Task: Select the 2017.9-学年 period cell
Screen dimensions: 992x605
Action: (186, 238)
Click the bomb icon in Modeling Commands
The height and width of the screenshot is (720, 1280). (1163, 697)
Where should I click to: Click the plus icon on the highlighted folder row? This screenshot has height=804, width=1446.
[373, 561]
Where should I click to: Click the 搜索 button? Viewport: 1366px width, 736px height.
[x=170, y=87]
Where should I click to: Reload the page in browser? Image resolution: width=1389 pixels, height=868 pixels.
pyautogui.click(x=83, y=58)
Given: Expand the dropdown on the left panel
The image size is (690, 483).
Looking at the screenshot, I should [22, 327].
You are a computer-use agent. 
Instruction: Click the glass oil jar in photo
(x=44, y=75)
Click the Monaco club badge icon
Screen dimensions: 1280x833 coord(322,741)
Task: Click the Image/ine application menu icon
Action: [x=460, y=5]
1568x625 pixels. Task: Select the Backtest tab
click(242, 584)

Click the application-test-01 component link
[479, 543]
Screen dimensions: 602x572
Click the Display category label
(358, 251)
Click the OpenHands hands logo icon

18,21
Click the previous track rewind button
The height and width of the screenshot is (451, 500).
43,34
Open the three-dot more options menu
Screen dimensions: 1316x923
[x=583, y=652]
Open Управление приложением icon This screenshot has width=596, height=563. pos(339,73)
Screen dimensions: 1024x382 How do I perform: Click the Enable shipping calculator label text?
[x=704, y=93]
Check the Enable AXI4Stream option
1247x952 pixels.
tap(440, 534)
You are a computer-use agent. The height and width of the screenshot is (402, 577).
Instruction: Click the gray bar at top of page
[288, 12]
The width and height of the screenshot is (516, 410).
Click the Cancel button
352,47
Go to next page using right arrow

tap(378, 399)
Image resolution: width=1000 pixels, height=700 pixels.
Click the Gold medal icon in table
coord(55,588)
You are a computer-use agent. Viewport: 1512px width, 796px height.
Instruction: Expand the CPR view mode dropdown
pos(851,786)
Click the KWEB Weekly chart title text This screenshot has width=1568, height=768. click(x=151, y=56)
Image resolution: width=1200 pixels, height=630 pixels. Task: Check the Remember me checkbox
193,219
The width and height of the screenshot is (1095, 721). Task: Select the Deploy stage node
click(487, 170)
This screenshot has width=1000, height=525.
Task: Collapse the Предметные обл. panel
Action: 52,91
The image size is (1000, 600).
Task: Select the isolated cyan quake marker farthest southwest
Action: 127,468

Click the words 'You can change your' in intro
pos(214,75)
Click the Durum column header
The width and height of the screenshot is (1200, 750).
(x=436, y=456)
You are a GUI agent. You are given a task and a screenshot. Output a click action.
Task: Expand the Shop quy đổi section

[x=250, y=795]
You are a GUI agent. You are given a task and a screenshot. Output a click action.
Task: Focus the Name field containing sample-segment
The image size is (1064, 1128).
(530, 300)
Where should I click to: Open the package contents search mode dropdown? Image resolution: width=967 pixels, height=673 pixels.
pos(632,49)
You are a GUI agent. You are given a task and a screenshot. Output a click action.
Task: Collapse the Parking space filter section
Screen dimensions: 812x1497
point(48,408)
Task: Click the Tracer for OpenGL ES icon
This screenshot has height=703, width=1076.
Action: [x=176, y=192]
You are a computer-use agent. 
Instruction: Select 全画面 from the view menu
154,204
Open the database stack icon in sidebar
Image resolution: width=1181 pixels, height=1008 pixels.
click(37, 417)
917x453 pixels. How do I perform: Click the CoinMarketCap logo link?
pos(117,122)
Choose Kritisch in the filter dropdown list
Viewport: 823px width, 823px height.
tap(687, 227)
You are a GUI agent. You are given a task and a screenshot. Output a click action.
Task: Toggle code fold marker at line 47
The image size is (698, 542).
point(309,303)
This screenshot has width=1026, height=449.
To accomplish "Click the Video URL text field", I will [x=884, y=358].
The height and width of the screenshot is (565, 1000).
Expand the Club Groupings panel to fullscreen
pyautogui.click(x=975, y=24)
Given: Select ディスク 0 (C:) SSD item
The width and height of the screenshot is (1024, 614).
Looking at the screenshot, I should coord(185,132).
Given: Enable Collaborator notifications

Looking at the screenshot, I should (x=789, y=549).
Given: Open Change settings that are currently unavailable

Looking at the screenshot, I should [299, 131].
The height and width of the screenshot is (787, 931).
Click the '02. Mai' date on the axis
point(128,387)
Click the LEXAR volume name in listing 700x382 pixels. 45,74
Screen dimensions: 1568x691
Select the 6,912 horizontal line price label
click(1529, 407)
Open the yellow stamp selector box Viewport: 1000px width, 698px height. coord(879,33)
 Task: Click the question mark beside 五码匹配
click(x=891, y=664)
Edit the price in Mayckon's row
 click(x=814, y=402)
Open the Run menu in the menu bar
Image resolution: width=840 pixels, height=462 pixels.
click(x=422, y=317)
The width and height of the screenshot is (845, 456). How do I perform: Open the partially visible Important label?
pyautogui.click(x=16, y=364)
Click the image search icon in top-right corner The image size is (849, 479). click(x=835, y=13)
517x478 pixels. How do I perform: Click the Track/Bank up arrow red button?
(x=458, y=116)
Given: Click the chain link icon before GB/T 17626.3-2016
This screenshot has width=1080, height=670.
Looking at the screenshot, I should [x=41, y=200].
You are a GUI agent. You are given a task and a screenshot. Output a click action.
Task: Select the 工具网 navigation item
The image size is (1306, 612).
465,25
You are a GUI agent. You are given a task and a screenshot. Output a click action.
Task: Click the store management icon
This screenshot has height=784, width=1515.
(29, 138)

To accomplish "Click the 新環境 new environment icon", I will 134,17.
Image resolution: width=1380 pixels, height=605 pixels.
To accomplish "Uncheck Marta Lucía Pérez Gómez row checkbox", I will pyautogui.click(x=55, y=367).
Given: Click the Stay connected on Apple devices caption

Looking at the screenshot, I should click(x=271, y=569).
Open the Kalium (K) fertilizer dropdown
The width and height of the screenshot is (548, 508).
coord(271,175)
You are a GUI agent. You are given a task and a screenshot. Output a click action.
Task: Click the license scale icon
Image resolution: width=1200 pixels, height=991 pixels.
* * * * * * *
**Your goal**
Please restate every line of the records exactly.

**Task response**
Task: Select the 2017.9-学年 period cell
Screen dimensions: 992x605
Action: (186, 238)
Click the bomb icon in Modeling Commands
The height and width of the screenshot is (720, 1280). (1163, 697)
Where should I click to: Click the plus icon on the highlighted folder row? This screenshot has height=804, width=1446.
[373, 561]
Where should I click to: Click the 搜索 button? Viewport: 1366px width, 736px height.
[x=170, y=87]
Where should I click to: Reload the page in browser? Image resolution: width=1389 pixels, height=868 pixels.
pyautogui.click(x=83, y=58)
Given: Expand the dropdown on the left panel
The image size is (690, 483).
Looking at the screenshot, I should [22, 327].
You are a computer-use agent. 
Instruction: Click the glass oil jar in photo
(x=44, y=75)
Click the Monaco club badge icon
Screen dimensions: 1280x833 coord(322,741)
Task: Click the Image/ine application menu icon
Action: [x=460, y=5]
1568x625 pixels. Task: Select the Backtest tab
click(242, 584)

Click the application-test-01 component link
[479, 543]
Screen dimensions: 602x572
Click the Display category label
(358, 251)
Click the OpenHands hands logo icon

18,21
Click the previous track rewind button
The height and width of the screenshot is (451, 500).
43,34
Open the three-dot more options menu
Screen dimensions: 1316x923
[x=583, y=652]
Open Управление приложением icon This screenshot has width=596, height=563. pos(339,73)
Screen dimensions: 1024x382 How do I perform: Click the Enable shipping calculator label text?
[x=704, y=93]
Check the Enable AXI4Stream option
1247x952 pixels.
tap(440, 534)
You are a computer-use agent. The height and width of the screenshot is (402, 577).
Instruction: Click the gray bar at top of page
[288, 12]
The width and height of the screenshot is (516, 410).
Click the Cancel button
352,47
Go to next page using right arrow

tap(378, 399)
Image resolution: width=1000 pixels, height=700 pixels.
Click the Gold medal icon in table
coord(55,588)
You are a computer-use agent. Viewport: 1512px width, 796px height.
Instruction: Expand the CPR view mode dropdown
pos(851,786)
Click the KWEB Weekly chart title text This screenshot has width=1568, height=768. click(x=151, y=56)
Image resolution: width=1200 pixels, height=630 pixels. Task: Check the Remember me checkbox
193,219
The width and height of the screenshot is (1095, 721). Task: Select the Deploy stage node
click(487, 170)
This screenshot has width=1000, height=525.
Task: Collapse the Предметные обл. panel
Action: 52,91
The image size is (1000, 600).
Task: Select the isolated cyan quake marker farthest southwest
Action: 127,468

Click the words 'You can change your' in intro
pos(214,75)
Click the Durum column header
The width and height of the screenshot is (1200, 750).
(x=436, y=456)
You are a GUI agent. You are given a task and a screenshot. Output a click action.
Task: Expand the Shop quy đổi section

[x=250, y=795]
You are a GUI agent. You are given a task and a screenshot. Output a click action.
Task: Focus the Name field containing sample-segment
The image size is (1064, 1128).
(530, 300)
Where should I click to: Open the package contents search mode dropdown? Image resolution: width=967 pixels, height=673 pixels.
pos(632,49)
You are a GUI agent. You are given a task and a screenshot. Output a click action.
Task: Collapse the Parking space filter section
Screen dimensions: 812x1497
point(48,408)
Task: Click the Tracer for OpenGL ES icon
This screenshot has height=703, width=1076.
Action: [x=176, y=192]
You are a computer-use agent. 
Instruction: Select 全画面 from the view menu
154,204
Open the database stack icon in sidebar
Image resolution: width=1181 pixels, height=1008 pixels.
click(37, 417)
917x453 pixels. How do I perform: Click the CoinMarketCap logo link?
pos(117,122)
Choose Kritisch in the filter dropdown list
Viewport: 823px width, 823px height.
tap(687, 227)
You are a GUI agent. You are given a task and a screenshot. Output a click action.
Task: Toggle code fold marker at line 47
The image size is (698, 542).
point(309,303)
This screenshot has width=1026, height=449.
To accomplish "Click the Video URL text field", I will [x=884, y=358].
The height and width of the screenshot is (565, 1000).
Expand the Club Groupings panel to fullscreen
pyautogui.click(x=975, y=24)
Given: Select ディスク 0 (C:) SSD item
The width and height of the screenshot is (1024, 614).
Looking at the screenshot, I should coord(185,132).
Given: Enable Collaborator notifications

Looking at the screenshot, I should (x=789, y=549).
Given: Open Change settings that are currently unavailable

Looking at the screenshot, I should [299, 131].
The height and width of the screenshot is (787, 931).
Click the '02. Mai' date on the axis
point(128,387)
Click the LEXAR volume name in listing 700x382 pixels. 45,74
Screen dimensions: 1568x691
Select the 6,912 horizontal line price label
click(1529, 407)
Open the yellow stamp selector box Viewport: 1000px width, 698px height. coord(879,33)
 Task: Click the question mark beside 五码匹配
click(x=891, y=664)
Edit the price in Mayckon's row
 click(x=814, y=402)
Open the Run menu in the menu bar
Image resolution: width=840 pixels, height=462 pixels.
click(x=422, y=317)
The width and height of the screenshot is (845, 456). How do I perform: Open the partially visible Important label?
pyautogui.click(x=16, y=364)
Click the image search icon in top-right corner The image size is (849, 479). click(x=835, y=13)
517x478 pixels. How do I perform: Click the Track/Bank up arrow red button?
(x=458, y=116)
Given: Click the chain link icon before GB/T 17626.3-2016
This screenshot has width=1080, height=670.
Looking at the screenshot, I should [x=41, y=200].
You are a GUI agent. You are given a task and a screenshot. Output a click action.
Task: Select the 工具网 navigation item
The image size is (1306, 612).
465,25
You are a GUI agent. You are given a task and a screenshot. Output a click action.
Task: Click the store management icon
This screenshot has height=784, width=1515.
(29, 138)

To accomplish "Click the 新環境 new environment icon", I will 134,17.
Image resolution: width=1380 pixels, height=605 pixels.
To accomplish "Uncheck Marta Lucía Pérez Gómez row checkbox", I will pyautogui.click(x=55, y=367).
Given: Click the Stay connected on Apple devices caption

Looking at the screenshot, I should click(x=271, y=569).
Open the Kalium (K) fertilizer dropdown
The width and height of the screenshot is (548, 508).
coord(271,175)
You are a GUI agent. You are given a task and a screenshot. Output a click action.
Task: Click the license scale icon
Image resolution: width=1200 pixels, height=991 pixels.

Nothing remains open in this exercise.